───── SUPPLIED MATERIAL

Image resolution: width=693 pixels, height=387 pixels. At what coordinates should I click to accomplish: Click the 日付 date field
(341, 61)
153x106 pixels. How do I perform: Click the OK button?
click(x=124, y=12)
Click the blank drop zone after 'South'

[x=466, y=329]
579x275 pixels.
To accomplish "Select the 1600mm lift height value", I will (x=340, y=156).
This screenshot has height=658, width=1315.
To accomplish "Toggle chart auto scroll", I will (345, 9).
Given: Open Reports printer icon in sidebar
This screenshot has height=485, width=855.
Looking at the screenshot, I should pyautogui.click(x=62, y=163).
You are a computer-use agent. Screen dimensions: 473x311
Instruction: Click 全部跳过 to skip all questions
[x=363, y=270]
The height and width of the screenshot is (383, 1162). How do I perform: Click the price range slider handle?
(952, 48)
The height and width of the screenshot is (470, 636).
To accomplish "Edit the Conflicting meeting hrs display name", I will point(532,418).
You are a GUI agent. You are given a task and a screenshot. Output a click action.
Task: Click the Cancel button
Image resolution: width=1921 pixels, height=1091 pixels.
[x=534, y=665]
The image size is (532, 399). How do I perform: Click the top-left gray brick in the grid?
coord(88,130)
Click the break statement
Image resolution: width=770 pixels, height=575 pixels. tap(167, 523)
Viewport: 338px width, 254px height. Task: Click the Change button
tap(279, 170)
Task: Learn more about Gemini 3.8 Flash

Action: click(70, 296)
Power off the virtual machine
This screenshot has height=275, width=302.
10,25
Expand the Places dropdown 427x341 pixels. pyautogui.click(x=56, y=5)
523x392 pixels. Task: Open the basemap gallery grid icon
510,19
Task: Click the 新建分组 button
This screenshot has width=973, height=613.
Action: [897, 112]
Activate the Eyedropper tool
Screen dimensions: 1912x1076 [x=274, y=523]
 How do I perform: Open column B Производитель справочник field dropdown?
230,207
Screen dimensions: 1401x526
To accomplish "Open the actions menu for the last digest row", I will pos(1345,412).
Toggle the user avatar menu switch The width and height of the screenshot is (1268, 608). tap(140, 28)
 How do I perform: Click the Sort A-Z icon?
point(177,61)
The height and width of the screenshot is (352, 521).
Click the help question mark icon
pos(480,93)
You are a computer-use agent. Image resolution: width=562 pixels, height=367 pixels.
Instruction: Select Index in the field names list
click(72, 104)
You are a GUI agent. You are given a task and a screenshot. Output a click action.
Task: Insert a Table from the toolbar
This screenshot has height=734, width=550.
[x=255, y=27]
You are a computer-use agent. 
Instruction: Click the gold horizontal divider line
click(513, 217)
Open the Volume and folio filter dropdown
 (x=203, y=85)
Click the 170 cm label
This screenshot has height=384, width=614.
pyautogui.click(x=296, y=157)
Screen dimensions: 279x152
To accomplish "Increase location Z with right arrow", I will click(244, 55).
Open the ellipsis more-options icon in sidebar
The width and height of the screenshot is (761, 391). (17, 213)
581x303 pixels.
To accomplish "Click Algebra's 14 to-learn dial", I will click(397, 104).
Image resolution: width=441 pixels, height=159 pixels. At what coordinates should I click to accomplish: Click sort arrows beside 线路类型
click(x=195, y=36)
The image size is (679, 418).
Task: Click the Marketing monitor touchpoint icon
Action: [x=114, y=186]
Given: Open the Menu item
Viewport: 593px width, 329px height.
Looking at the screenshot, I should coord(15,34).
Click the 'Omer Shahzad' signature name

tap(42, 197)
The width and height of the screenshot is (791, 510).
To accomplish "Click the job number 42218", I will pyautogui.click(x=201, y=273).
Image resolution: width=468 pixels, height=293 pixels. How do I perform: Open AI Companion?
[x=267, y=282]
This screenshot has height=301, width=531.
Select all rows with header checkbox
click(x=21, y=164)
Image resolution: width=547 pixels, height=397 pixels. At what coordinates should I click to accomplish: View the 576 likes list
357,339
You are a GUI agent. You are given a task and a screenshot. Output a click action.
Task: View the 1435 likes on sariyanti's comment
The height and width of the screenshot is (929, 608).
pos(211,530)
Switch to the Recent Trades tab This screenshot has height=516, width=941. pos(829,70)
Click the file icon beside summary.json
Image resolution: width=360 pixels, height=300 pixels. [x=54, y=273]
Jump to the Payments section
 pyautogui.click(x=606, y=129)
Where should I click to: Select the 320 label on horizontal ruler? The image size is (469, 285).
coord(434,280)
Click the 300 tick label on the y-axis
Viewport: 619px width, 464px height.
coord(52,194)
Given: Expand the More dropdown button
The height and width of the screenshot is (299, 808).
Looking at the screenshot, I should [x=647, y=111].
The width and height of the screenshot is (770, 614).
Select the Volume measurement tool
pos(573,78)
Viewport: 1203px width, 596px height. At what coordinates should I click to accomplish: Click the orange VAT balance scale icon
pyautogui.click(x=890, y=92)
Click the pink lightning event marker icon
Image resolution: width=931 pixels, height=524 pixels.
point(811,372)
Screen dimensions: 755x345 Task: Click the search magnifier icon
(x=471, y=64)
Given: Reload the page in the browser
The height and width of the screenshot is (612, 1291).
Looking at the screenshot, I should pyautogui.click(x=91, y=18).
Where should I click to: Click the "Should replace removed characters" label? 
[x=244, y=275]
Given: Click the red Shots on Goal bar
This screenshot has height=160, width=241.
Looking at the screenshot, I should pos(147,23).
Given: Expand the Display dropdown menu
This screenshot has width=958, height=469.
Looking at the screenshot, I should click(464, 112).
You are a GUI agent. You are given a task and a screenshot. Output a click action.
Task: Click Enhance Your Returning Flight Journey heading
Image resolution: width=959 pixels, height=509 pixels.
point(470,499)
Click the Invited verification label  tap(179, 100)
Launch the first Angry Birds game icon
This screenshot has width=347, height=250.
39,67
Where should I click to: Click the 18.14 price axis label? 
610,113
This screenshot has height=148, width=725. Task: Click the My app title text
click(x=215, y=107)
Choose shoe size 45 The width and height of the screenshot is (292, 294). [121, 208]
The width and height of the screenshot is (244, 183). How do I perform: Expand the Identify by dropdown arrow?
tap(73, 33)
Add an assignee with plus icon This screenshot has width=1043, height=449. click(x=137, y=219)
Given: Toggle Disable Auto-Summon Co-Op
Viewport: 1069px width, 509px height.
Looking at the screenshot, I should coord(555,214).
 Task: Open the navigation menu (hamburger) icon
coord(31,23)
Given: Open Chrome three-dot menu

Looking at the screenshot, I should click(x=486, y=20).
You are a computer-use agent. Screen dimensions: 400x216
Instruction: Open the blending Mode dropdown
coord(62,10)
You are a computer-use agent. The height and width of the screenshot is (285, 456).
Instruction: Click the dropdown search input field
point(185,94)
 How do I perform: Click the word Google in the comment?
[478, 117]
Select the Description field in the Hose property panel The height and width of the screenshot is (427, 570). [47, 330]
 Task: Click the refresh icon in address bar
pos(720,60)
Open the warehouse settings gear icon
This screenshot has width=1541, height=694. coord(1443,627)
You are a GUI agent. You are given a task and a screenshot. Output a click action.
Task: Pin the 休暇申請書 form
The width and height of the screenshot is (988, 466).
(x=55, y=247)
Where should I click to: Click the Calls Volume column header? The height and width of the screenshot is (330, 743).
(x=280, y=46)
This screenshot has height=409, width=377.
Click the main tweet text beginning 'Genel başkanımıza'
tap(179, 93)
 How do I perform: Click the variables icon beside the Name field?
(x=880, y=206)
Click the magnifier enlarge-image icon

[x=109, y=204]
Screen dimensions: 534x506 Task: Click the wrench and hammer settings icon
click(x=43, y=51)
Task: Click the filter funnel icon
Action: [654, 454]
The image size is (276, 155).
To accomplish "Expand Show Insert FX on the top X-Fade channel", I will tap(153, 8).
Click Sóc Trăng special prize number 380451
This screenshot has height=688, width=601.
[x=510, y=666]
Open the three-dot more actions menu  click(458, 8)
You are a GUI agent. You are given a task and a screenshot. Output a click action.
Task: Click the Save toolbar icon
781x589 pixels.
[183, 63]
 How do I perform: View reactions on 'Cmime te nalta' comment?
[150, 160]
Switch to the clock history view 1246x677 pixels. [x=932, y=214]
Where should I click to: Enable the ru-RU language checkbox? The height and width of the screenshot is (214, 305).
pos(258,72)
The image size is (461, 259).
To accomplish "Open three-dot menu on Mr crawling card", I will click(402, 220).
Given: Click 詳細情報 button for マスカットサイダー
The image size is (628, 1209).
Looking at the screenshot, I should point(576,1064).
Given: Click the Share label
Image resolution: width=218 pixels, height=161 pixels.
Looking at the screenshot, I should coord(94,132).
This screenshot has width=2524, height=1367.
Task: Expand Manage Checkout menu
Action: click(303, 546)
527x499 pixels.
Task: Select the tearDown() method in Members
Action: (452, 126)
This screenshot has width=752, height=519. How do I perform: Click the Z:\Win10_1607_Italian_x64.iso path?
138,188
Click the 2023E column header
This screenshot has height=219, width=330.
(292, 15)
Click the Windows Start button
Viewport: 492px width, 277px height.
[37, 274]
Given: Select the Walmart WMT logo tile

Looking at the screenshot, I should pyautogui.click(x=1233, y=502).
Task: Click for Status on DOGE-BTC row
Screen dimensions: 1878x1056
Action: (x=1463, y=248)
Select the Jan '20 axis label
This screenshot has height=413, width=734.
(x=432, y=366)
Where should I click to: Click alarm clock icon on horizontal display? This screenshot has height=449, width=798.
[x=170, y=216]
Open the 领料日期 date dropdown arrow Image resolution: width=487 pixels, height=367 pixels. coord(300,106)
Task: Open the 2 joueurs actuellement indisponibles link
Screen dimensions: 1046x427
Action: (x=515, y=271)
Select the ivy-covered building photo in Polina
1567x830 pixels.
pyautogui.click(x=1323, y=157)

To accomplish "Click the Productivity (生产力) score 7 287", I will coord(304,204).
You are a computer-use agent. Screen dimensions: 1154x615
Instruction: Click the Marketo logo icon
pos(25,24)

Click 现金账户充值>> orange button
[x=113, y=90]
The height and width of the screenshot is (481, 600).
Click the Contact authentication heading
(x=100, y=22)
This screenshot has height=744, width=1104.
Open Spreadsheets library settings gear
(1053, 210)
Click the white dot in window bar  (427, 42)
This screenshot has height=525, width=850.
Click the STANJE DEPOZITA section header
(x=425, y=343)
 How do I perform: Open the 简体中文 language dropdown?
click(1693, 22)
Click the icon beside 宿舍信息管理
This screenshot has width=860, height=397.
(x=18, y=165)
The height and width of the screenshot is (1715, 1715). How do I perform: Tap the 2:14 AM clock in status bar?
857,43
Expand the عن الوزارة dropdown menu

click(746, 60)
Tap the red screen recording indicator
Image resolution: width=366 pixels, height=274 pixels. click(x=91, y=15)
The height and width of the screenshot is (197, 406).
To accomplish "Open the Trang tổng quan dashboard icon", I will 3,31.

──────────

TASK TO COMPLETE: Rewrite the rows from the first one up to and including the row with "Expand the Places", replacing "Cancel" with "Dismiss" and leaving everything else as it is.

WRITTEN SOLUTION:
Image resolution: width=693 pixels, height=387 pixels. At what coordinates should I click to accomplish: Click the 日付 date field
(341, 61)
153x106 pixels. How do I perform: Click the OK button?
click(x=124, y=12)
Click the blank drop zone after 'South'

[x=466, y=329]
579x275 pixels.
To accomplish "Select the 1600mm lift height value", I will (x=340, y=156).
This screenshot has height=658, width=1315.
To accomplish "Toggle chart auto scroll", I will (345, 9).
Given: Open Reports printer icon in sidebar
This screenshot has height=485, width=855.
Looking at the screenshot, I should pyautogui.click(x=62, y=163).
You are a computer-use agent. Screen dimensions: 473x311
Instruction: Click 全部跳过 to skip all questions
[x=363, y=270]
The height and width of the screenshot is (383, 1162). How do I perform: Click the price range slider handle?
(952, 48)
The height and width of the screenshot is (470, 636).
To accomplish "Edit the Conflicting meeting hrs display name", I will point(532,418).
You are a GUI agent. You are given a task and a screenshot. Output a click action.
Task: Click the Dismiss button
Image resolution: width=1921 pixels, height=1091 pixels.
[x=534, y=665]
The image size is (532, 399). How do I perform: Click the top-left gray brick in the grid?
coord(88,130)
Click the break statement
Image resolution: width=770 pixels, height=575 pixels. tap(167, 523)
Viewport: 338px width, 254px height. Task: Click the Change button
tap(279, 170)
Task: Learn more about Gemini 3.8 Flash

Action: click(70, 296)
Power off the virtual machine
This screenshot has height=275, width=302.
10,25
Expand the Places dropdown 427x341 pixels. pyautogui.click(x=56, y=5)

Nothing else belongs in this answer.